En otra ocasión ya hemos aludido al
destino de la biblioteca de un apasionado a los libros al momento de su muerte
(http://habladuriacronicasdelocotidiano.blogspot.com/2016/03/territorio-de-bibliofilos.html).
No se trata de historias que tengan por lo general un final feliz, cosa sabida
por todos aquellos que en el transcurso de su vida han ido reuniendo con mucho
sacrificio una valiosa (por muy diferentes motivos) colección de libros. La
amenaza es permanente para los integrantes del gremio, por lo que el tema es
recurrente entre ellos.
José Luis Melero -que de esto sabe y
sabe mucho- cuenta una historia que sería inverosímil si no conociéramos la
veracidad de la fuente.
Uno de esos libreros de Barcelona con
quien mantengo buena relación me contó un par de anécdotas que le habían
sucedido a lo largo de su vida profesional, las dos muy representativas de lo
que es el mundo del libro viejo. Una de ellas hacía referencia al poco tiempo
que tardan las viudas de los bibliófilos en vender sus bibliotecas. En cierta
ocasión una de estas viudas le llamó para venderle los libros de su marido. Le
dio la dirección y resultó tratarse de una vieja casa del Ensanche barcelonés
sin ascensor. Llegó a la casa el librero y delante de él, por la estrecha
escalera, subían dos empleados de una funeraria con un féretro vacío. ¿No irán
estos…?, se preguntó mi amigo. Pues sí, efectivamente, sí iban. Se pararon
delante del mismo piso que le habían dicho por teléfono a nuestro librero.

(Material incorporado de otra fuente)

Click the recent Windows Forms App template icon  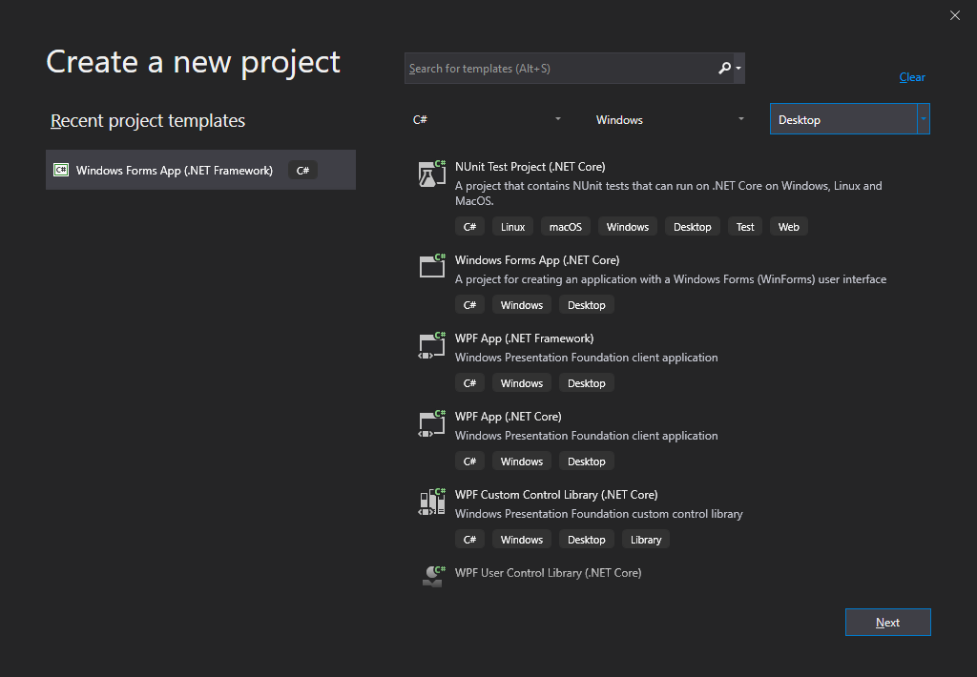click(x=61, y=170)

Abrió la viuda la puerta, pasaron los de la funeraria con el féretro y detrás
mi amigo el librero a comprar los libros. Aún estaba el difunto en la cama de
cuerpo presente cuando sus libros iban a parar ya a manos del librero de viejo.
(…)
Claro que no siempre es así, hay casos
que terminan bien sea porque el propietario de la biblioteca consiguió que
alguna institución aceptara el legado para cuando ocurriera su fallecimiento,
sea porque una vez que tuvo lugar el deceso alguna institución cultural
adquirió la totalidad del lote o por otros motivos lamentablemente poco frecuentes.

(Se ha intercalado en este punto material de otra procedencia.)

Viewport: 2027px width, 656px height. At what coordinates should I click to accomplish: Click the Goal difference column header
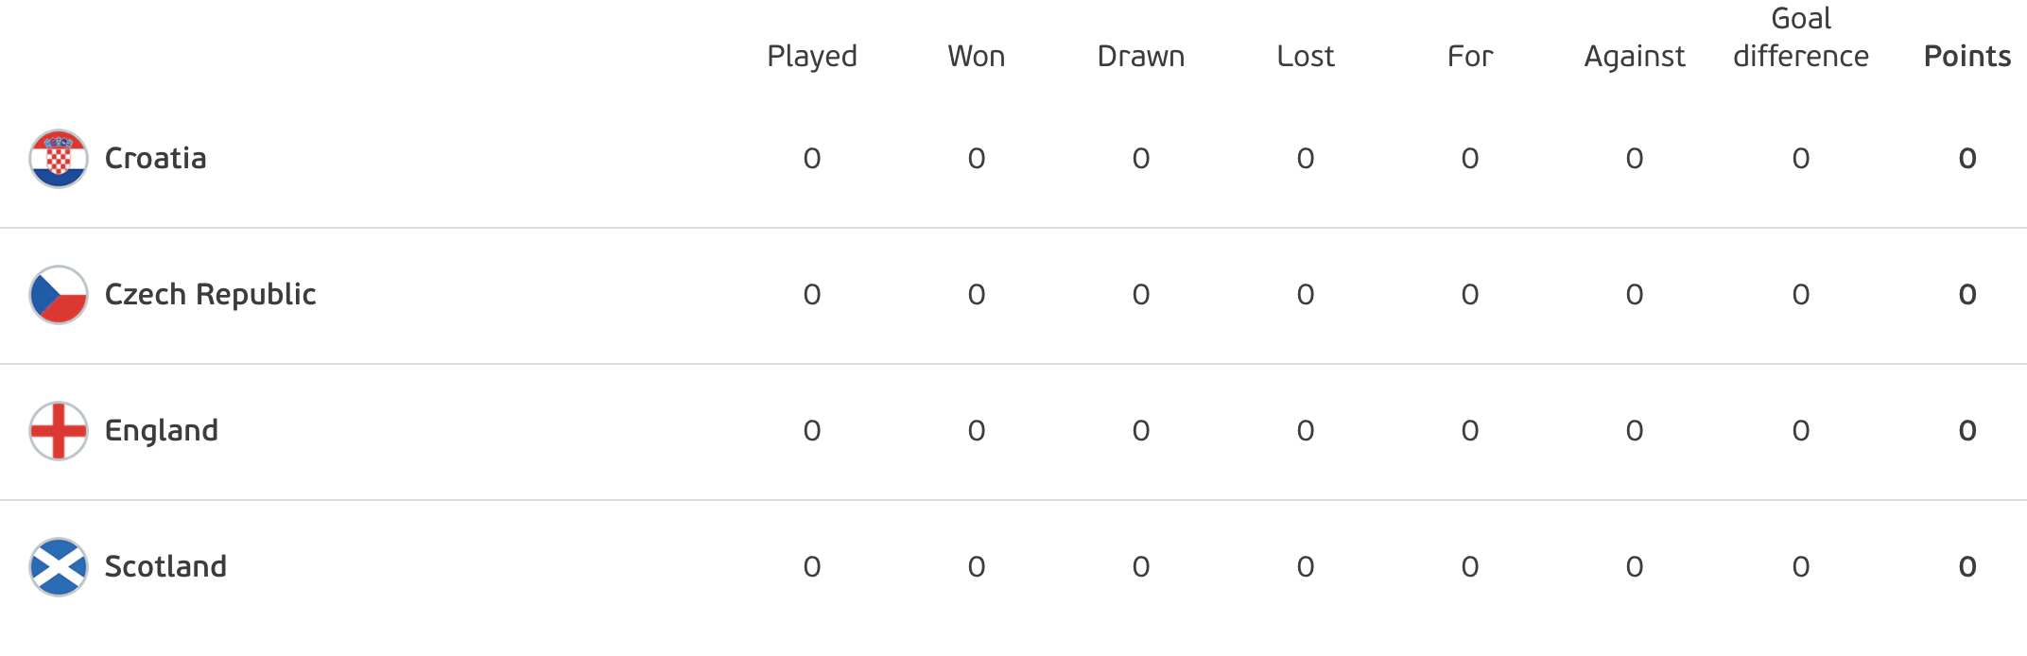click(1801, 38)
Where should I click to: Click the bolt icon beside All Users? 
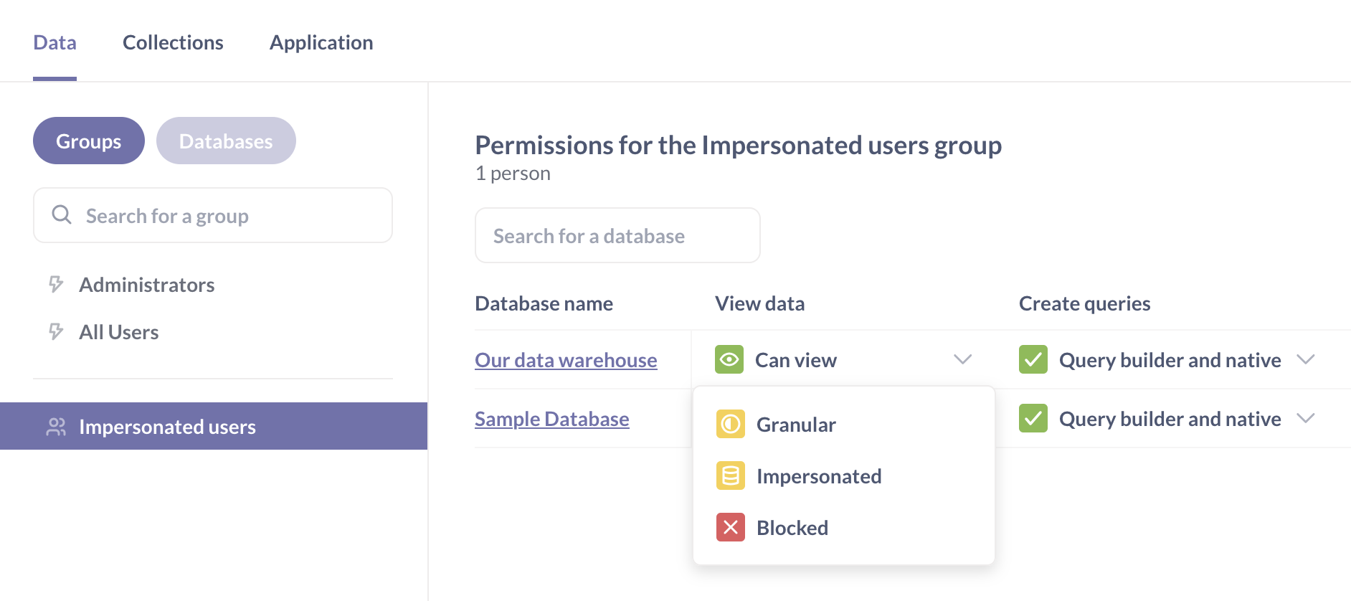point(56,332)
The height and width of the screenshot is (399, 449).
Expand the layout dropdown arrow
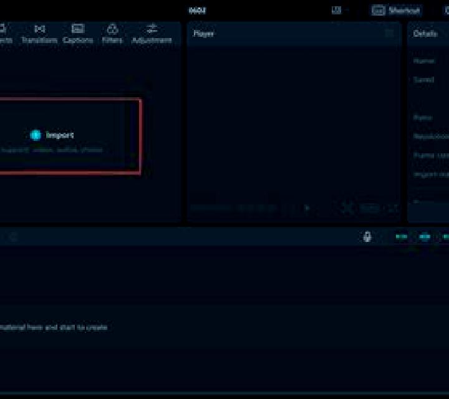click(x=347, y=11)
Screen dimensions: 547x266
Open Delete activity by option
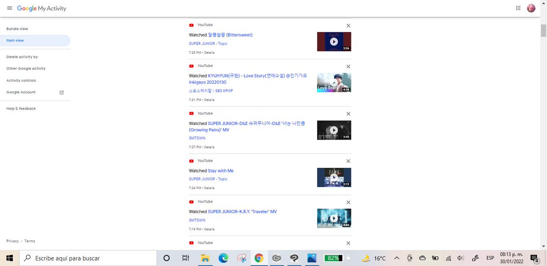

De allí que –como sostiene Melero- es una preocupación compartida por muchos,
preguntarse: “¿qué va a ser de nuestros libros?”. Ahora bien, reconoce el mismo
autor, no se trata de quedarse en la fácil crítica a los descendientes sino también
en ser capaces de ponerse en su difícil lugar.
Estos días se han vendido en Zaragoza
algunas bibliotecas. Ocurre siempre lo mismo: a la muerte del dueño de los
libros sus herederos no saben qué hacer con ellos. Aunque quieran ser
respetuosos y honrar la memoria del difunto, ni les caben esos libros en casa,
ni sus intereses como lectores son los mismos de quien formó esa biblioteca, ni
hay forma razonable de trocear esta y repartírsela entre ellos sin dañarla
irremediablemente. Así que llaman al ropavejero y este se lleva los libros a
precio de saldo. Y es que todo cuesta mucho cuando lo compramos y muy poco
cuando lo vendemos. Yo he sido testigo –y en ocasiones he intervenido- en
alguna de esas transacciones y son de una tristeza infinita, pues en un momento
desaparecen ante los ojos resignados de los hijos el esfuerzo y la pasión de
toda una vida de sus padres, los muchos libros anotados y trabajados, los
enormes sacrificios por conseguir tal o cual ejemplar. Pero, con eso y con
todo, lo que más desánimo produce es comprobar cómo se desmorona sin remedio lo
que es imposible de cuantificar: los sueños y las ambiciones de quienes
formaron durante años y años aquellas bibliotecas. Otra solución es donar los
libros a las instituciones (…) Pero también esto es muy complicado, pues
aquellas muchas veces no disponen del espacio físico adecuado para recibir y
cuidar con decoro quince o veinte mil libros que les caen encima de repente, ni
recursos humanos suficientes para encargarse de su estudio y catalogación, con
lo que muchas veces esas donaciones acaban convirtiéndose para ellas en un
problema de difícil solución.
Concluye José Luis Melero –en una suerte
de terapia de apoyo para sus colegas- con palabras que reivindican, con todo y
todo, el oficio fascinante del bibliófilo: “Así que al final todos nos
consolamos pensando que hemos disfrutado de nuestros libros en vida y que lo
que ocurra después con ellos ya no nos concierne.”